The [What-If Tool](https://pair-code.github.io/what-if-tool) is an interactive visual tool for exploring trained models and their behavior on input data. Check out the [website](https://pair-code.github.io/what-if-tool) for more information including documentation, demos, example colab notebooks, and a walkthrough of the features.

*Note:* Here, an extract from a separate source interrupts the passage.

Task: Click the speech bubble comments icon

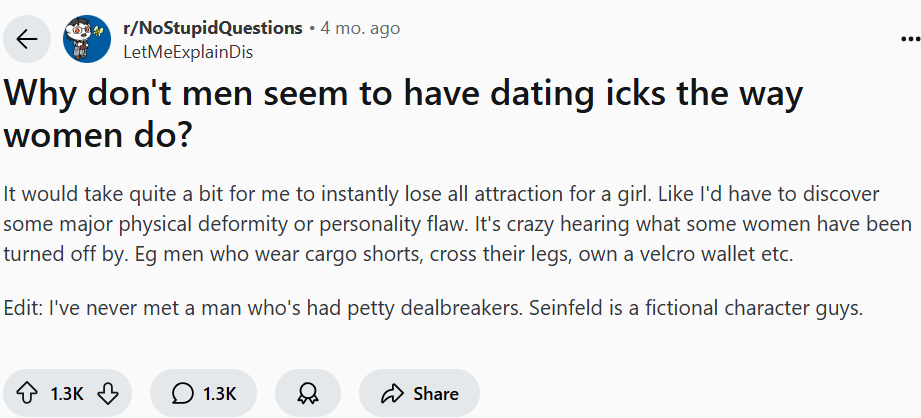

In this kernel, we train a [TensorFlow Estimator](https://www.tensorflow.org/guide/estimators) simple linear classifier model for income prediction (to answer if someone's income is >=$50k) using the [UCI census dataset](https://www.kaggle.com/johnolafenwa/us-census-data). The What-If Tool works with non-TensorFlow models as well, and example notebooks showing that can be found on the tool's website.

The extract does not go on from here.